| What you need to do |
Write out every line of the data below exactly as given.

--- Data supplied ---

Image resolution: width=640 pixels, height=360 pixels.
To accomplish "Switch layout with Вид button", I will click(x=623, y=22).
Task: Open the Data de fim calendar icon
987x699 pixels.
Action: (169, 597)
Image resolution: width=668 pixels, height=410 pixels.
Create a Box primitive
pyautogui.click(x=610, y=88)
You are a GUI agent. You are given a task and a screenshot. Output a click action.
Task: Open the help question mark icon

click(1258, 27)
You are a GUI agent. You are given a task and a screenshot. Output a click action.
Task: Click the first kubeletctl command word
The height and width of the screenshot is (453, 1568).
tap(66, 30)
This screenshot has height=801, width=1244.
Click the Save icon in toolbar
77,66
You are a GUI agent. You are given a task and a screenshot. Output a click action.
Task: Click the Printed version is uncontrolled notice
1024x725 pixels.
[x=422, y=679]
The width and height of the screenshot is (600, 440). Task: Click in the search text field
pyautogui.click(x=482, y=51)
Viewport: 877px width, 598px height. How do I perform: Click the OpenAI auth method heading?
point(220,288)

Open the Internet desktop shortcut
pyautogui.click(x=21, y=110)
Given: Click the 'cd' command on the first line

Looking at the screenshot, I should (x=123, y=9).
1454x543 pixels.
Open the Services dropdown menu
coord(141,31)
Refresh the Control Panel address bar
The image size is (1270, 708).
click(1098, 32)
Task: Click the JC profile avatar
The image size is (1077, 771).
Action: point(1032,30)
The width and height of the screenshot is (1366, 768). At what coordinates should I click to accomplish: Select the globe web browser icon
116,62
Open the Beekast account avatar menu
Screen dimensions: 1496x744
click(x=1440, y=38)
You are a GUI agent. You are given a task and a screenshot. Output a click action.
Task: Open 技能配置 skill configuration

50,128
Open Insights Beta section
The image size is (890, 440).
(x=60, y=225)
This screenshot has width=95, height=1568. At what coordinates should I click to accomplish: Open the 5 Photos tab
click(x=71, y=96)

---

| Answer section |
Image resolution: width=640 pixels, height=360 pixels.
To accomplish "Switch layout with Вид button", I will click(x=623, y=22).
Task: Open the Data de fim calendar icon
987x699 pixels.
Action: (169, 597)
Image resolution: width=668 pixels, height=410 pixels.
Create a Box primitive
pyautogui.click(x=610, y=88)
You are a GUI agent. You are given a task and a screenshot. Output a click action.
Task: Open the help question mark icon

click(1258, 27)
You are a GUI agent. You are given a task and a screenshot. Output a click action.
Task: Click the first kubeletctl command word
The height and width of the screenshot is (453, 1568).
tap(66, 30)
This screenshot has height=801, width=1244.
Click the Save icon in toolbar
77,66
You are a GUI agent. You are given a task and a screenshot. Output a click action.
Task: Click the Printed version is uncontrolled notice
1024x725 pixels.
[x=422, y=679]
The width and height of the screenshot is (600, 440). Task: Click in the search text field
pyautogui.click(x=482, y=51)
Viewport: 877px width, 598px height. How do I perform: Click the OpenAI auth method heading?
point(220,288)

Open the Internet desktop shortcut
pyautogui.click(x=21, y=110)
Given: Click the 'cd' command on the first line

Looking at the screenshot, I should (x=123, y=9).
1454x543 pixels.
Open the Services dropdown menu
coord(141,31)
Refresh the Control Panel address bar
The image size is (1270, 708).
click(1098, 32)
Task: Click the JC profile avatar
The image size is (1077, 771).
Action: point(1032,30)
The width and height of the screenshot is (1366, 768). At what coordinates should I click to accomplish: Select the globe web browser icon
116,62
Open the Beekast account avatar menu
Screen dimensions: 1496x744
click(x=1440, y=38)
You are a GUI agent. You are given a task and a screenshot. Output a click action.
Task: Open 技能配置 skill configuration

50,128
Open Insights Beta section
The image size is (890, 440).
(x=60, y=225)
This screenshot has width=95, height=1568. At what coordinates should I click to accomplish: Open the 5 Photos tab
click(x=71, y=96)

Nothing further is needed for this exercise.